DATA FOR PROCESSING:
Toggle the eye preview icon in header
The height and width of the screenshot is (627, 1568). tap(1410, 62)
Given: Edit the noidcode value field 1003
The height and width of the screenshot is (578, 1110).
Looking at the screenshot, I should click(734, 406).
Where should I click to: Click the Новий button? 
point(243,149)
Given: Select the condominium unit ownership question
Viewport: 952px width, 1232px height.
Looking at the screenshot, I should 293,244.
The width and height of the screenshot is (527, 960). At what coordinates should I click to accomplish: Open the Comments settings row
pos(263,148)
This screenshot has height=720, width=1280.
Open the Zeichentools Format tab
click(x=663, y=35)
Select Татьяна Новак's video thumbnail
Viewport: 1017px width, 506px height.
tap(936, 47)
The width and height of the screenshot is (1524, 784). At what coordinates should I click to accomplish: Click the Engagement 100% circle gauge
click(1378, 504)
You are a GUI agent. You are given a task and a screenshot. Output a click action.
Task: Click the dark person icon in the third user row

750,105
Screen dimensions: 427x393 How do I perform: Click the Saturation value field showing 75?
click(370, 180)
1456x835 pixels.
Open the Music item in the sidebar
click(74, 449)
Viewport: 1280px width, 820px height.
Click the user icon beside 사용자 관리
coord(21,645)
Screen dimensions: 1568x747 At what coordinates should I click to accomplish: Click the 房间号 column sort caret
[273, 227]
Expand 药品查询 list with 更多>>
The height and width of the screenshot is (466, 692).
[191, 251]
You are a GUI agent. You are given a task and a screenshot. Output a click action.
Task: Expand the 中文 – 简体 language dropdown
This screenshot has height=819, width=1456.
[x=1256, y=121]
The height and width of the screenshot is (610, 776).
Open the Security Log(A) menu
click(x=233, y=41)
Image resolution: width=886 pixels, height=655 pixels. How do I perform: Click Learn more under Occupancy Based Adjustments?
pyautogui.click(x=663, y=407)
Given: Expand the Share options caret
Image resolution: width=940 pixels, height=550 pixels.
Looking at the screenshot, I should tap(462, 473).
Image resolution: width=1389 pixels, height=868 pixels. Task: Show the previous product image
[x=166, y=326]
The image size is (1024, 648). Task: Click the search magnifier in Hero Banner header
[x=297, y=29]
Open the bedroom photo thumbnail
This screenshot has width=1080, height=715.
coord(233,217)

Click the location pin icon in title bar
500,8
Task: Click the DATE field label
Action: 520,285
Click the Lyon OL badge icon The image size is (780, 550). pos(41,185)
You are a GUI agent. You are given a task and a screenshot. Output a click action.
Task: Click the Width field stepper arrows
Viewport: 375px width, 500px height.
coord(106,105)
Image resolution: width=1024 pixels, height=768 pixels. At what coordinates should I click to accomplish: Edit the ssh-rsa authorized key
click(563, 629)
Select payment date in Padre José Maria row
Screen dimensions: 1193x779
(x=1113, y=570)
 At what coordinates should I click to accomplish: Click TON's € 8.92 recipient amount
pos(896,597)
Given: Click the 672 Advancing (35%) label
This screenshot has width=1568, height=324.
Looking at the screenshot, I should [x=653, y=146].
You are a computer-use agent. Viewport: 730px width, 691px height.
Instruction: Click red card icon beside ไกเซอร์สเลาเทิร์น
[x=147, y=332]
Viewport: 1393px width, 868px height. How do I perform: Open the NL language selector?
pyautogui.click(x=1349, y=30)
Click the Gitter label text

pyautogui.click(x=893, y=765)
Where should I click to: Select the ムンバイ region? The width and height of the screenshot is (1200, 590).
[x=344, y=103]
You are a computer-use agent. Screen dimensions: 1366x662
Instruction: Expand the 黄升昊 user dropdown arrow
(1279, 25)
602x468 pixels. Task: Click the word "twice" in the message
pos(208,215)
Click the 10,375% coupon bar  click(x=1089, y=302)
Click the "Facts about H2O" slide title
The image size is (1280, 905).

WHAT THE EXERCISE ASKS: Please copy out the material above word for word, keeping every line in its original order.

WRITTEN ANSWER:
Toggle the eye preview icon in header
The height and width of the screenshot is (627, 1568). tap(1410, 62)
Given: Edit the noidcode value field 1003
The height and width of the screenshot is (578, 1110).
Looking at the screenshot, I should click(734, 406).
Where should I click to: Click the Новий button? 
point(243,149)
Given: Select the condominium unit ownership question
Viewport: 952px width, 1232px height.
Looking at the screenshot, I should 293,244.
The width and height of the screenshot is (527, 960). At what coordinates should I click to accomplish: Open the Comments settings row
pos(263,148)
This screenshot has height=720, width=1280.
Open the Zeichentools Format tab
click(x=663, y=35)
Select Татьяна Новак's video thumbnail
Viewport: 1017px width, 506px height.
tap(936, 47)
The width and height of the screenshot is (1524, 784). At what coordinates should I click to accomplish: Click the Engagement 100% circle gauge
click(1378, 504)
You are a GUI agent. You are given a task and a screenshot. Output a click action.
Task: Click the dark person icon in the third user row

750,105
Screen dimensions: 427x393 How do I perform: Click the Saturation value field showing 75?
click(370, 180)
1456x835 pixels.
Open the Music item in the sidebar
click(74, 449)
Viewport: 1280px width, 820px height.
Click the user icon beside 사용자 관리
coord(21,645)
Screen dimensions: 1568x747 At what coordinates should I click to accomplish: Click the 房间号 column sort caret
[273, 227]
Expand 药品查询 list with 更多>>
The height and width of the screenshot is (466, 692).
[191, 251]
You are a GUI agent. You are given a task and a screenshot. Output a click action.
Task: Expand the 中文 – 简体 language dropdown
This screenshot has height=819, width=1456.
[x=1256, y=121]
The height and width of the screenshot is (610, 776).
Open the Security Log(A) menu
click(x=233, y=41)
Image resolution: width=886 pixels, height=655 pixels. How do I perform: Click Learn more under Occupancy Based Adjustments?
pyautogui.click(x=663, y=407)
Given: Expand the Share options caret
Image resolution: width=940 pixels, height=550 pixels.
Looking at the screenshot, I should tap(462, 473).
Image resolution: width=1389 pixels, height=868 pixels. Task: Show the previous product image
[x=166, y=326]
The image size is (1024, 648). Task: Click the search magnifier in Hero Banner header
[x=297, y=29]
Open the bedroom photo thumbnail
This screenshot has width=1080, height=715.
coord(233,217)

Click the location pin icon in title bar
500,8
Task: Click the DATE field label
Action: 520,285
Click the Lyon OL badge icon The image size is (780, 550). pos(41,185)
You are a GUI agent. You are given a task and a screenshot. Output a click action.
Task: Click the Width field stepper arrows
Viewport: 375px width, 500px height.
coord(106,105)
Image resolution: width=1024 pixels, height=768 pixels. At what coordinates should I click to accomplish: Edit the ssh-rsa authorized key
click(563, 629)
Select payment date in Padre José Maria row
Screen dimensions: 1193x779
(x=1113, y=570)
 At what coordinates should I click to accomplish: Click TON's € 8.92 recipient amount
pos(896,597)
Given: Click the 672 Advancing (35%) label
This screenshot has width=1568, height=324.
Looking at the screenshot, I should [x=653, y=146].
You are a computer-use agent. Viewport: 730px width, 691px height.
Instruction: Click red card icon beside ไกเซอร์สเลาเทิร์น
[x=147, y=332]
Viewport: 1393px width, 868px height. How do I perform: Open the NL language selector?
pyautogui.click(x=1349, y=30)
Click the Gitter label text

pyautogui.click(x=893, y=765)
Where should I click to: Select the ムンバイ region? The width and height of the screenshot is (1200, 590).
[x=344, y=103]
You are a computer-use agent. Screen dimensions: 1366x662
Instruction: Expand the 黄升昊 user dropdown arrow
(1279, 25)
602x468 pixels. Task: Click the word "twice" in the message
pos(208,215)
Click the 10,375% coupon bar  click(x=1089, y=302)
Click the "Facts about H2O" slide title
The image size is (1280, 905).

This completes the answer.